Speaking of fire, make sure that you or someone you’re with knows how to start a fire. Before you go, check to see if you need a permit to start a fire. Pack matches, lighters, flint – whatever you need to use to get it going. You’ll need that fire to cook your fish, and it will keep you warm once the sun is down. The placement of your fire is also important – don’t set it up too close to overhanging branches or tents, of course.
Clean Your Fish Before Cooking
The water your fish was just in and the fish itself is not clean whatsoever. Fish usually have a layer of slime on them when they emerge from the water – be sure to wash this off with clean water or a saltwater solution.
Next, scale your fish. Use a knife and go against the scales to remove the scales from the tail to the head on both sides. Rinse the fish again once all its scales have been removed.
After this, you have to gut the fish. Slice it open and remove any entrails with tools or your fingers. Get out all of the organs and rinse off the blood as well.
You should know what type of fish you caught as well. Don’t eat just any fish – some may make you sick. This is where your prior research comes in, as you should know what types of fish you were likely to catch in your location.
Cook Your Fish
Now it’s time to cook your fish. There are many ways you can choose to cook your fish depending on the supplies you brought along. Some choose to bring a small charcoal grill, while others simply opt for pots, pans, or skewers. Here are your options for cooking fish at a campsite:
- Grilling: Grill your fish over a charcoal grill or over your fire. Wrap the fish in aluminum foil first, and place it either on the grill or over hot coals.
- Frying: If you have a frying pan with you, add some oil, heat it up, and throw your fish on the pan over the fire.
- Boiling: If you packed a pot and clean water, simply bring the water to a boil and cook your fish in the boiling water.
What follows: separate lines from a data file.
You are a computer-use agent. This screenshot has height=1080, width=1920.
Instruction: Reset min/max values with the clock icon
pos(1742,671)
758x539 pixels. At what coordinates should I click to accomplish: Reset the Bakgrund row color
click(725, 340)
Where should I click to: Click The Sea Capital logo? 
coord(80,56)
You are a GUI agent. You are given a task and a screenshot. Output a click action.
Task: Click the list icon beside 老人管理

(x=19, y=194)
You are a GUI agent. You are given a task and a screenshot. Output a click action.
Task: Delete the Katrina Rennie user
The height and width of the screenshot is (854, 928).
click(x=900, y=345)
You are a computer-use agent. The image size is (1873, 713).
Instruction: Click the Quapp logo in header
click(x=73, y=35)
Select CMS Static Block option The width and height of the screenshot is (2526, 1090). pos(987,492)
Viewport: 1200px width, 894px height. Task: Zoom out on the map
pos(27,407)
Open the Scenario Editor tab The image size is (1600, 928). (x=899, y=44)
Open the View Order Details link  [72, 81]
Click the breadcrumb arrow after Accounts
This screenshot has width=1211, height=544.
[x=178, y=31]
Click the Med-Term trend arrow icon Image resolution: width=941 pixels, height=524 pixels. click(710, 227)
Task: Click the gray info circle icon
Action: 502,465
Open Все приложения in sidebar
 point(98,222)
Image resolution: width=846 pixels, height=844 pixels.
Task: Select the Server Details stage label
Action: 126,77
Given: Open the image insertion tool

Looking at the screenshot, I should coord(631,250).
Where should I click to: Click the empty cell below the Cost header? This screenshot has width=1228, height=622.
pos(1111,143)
- Skewering: Probably the easiest method in terms of equipment, simply cut your fish into smaller pieces, skewer it, and hold it over the fire (safely of course).
For a more delicious experience, it helps to pack some spices or seasonings to add to your fish. Always turn your fish over the fire for even cooking, and test the middle first to ensure that it’s cooked through.
Stay Safe on Your Camping Trips
You may know the basics of fishing, cooking, and camping, but safety is of the utmost importance when handling sharp objects and fires out in the wilderness. Study a safety guide, practice fire safety procedures, and always bring extra clean water and a first aid kit.